Large doses of vitamin C shrink tumors by about 50 percent in mice with brain, ovarian and pancreatic cancers, according to a new report in the Proceedings of the National Academy of Sciences.
Although vitamin C — also known as ascorbate — has many health benefits, and deficiencies in vitamin C levels can lead to scurvy or even death, the body precisely regulates the amount it absorbs when taken orally. “When you eat foods containing more than 200 milligrams of vitamin C a day — for example, two oranges and a serving of broccoli — your body prevents blood levels of ascorbate from exceeding a narrow range,” said Mark Levine, M.D., the study's lead author and chief of the Molecular and Clinical Nutrition Section of the National Institute of Diabetes and Digestive and Kidney Diseases.
The researchers were able to bypass these normal controls by injecting ascorbate directly into the veins or abdominal cavities of rodents with aggressive brain, ovarian and pancreatic tumors, delivering high doses of ascorbate up to 4 grams per kilogram of body weight daily. "At these high injected doses, we hoped to see drug-like activity that might be useful in cancer treatment," Levine said.

#### [Material shown]
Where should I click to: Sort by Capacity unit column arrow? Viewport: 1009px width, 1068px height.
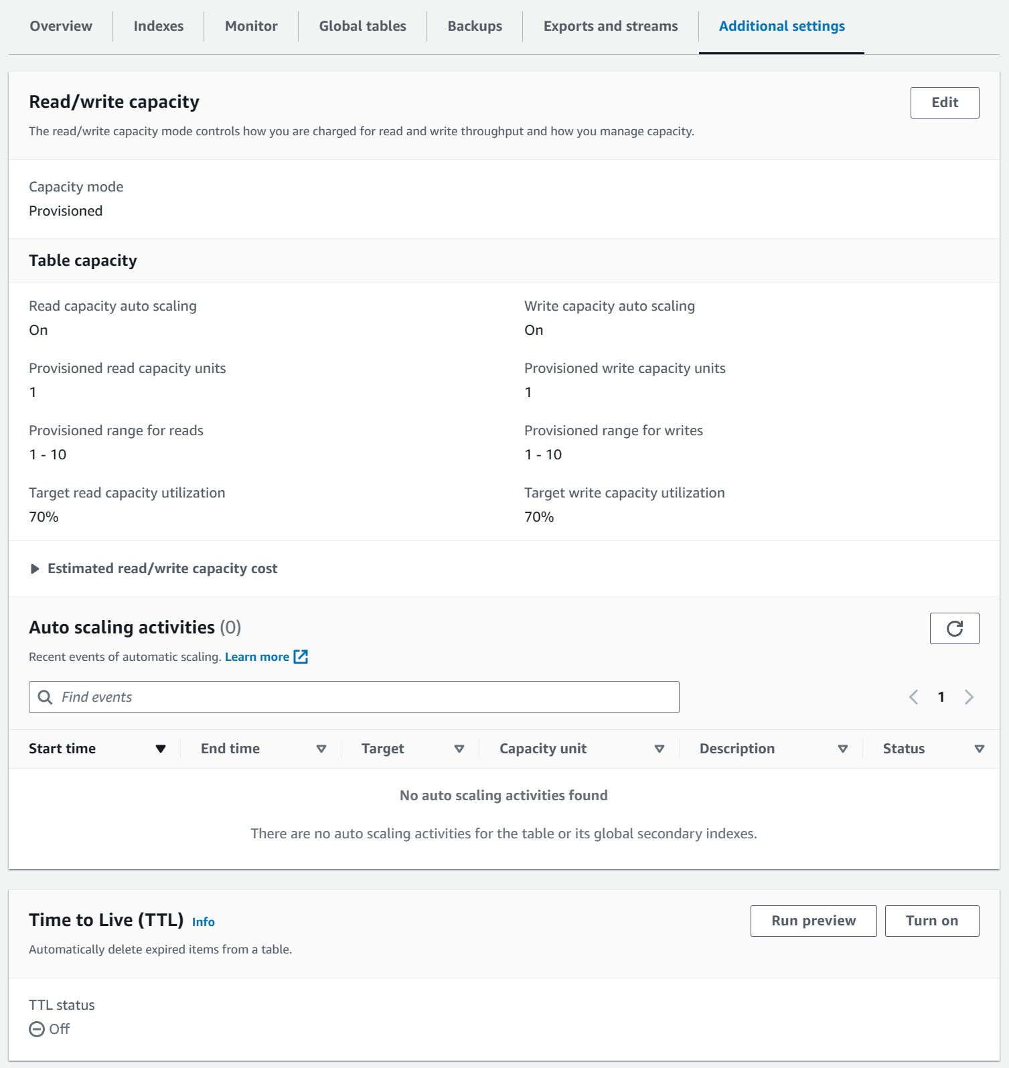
==
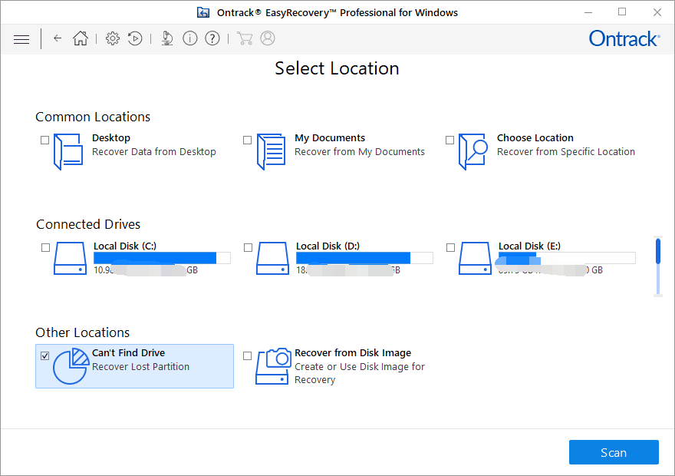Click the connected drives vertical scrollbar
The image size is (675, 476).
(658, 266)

#### [Task item]
Resume the article on high-dose vitamin C and tumor shrinkage in mice, picking up right after its last sentence.

#### [Task response]
And they did. In their experiments on 43 cancer and five normal cell lines, the researchers discovered that high concentrations of ascorbate had cancer-fighting effects in 75 percent of cancer cell lines tested, while normal cells were unaffected. In their paper, the researchers also demonstrated that these high ascorbate concentrations could be achieved in humans.
The team also tested ascorbate injections in immune-deficient mice with rapidly spreading ovarian, pancreatic and glioblastoma (brain) tumors. The injections reduced tumor growth and weight by 41 to 53 percent. In 30 percent of glioblastoma controls, the cancer had spread to other organs, but the ascorbate-treated animals showed no signs of the cancer spreading. "These pre-clinical data provide the first firm basis for advancing pharmacologic ascorbate in cancer treatment in humans," the researchers wrote.
Vitamin C has been heralded as a potential cancer therapy for 30 years, but studies in 1979 and 1985 reported no benefit for cancer patients taking high oral doses in two double-blind, placebo-controlled clinical trials. But clinical studies conducted in the past 12 years have revealed the body’s tight control of oral ascorbate levels in plasma and tissue, leading to the theory that only injected ascorbate might deliver the concentrations needed to see an anti-tumor effect.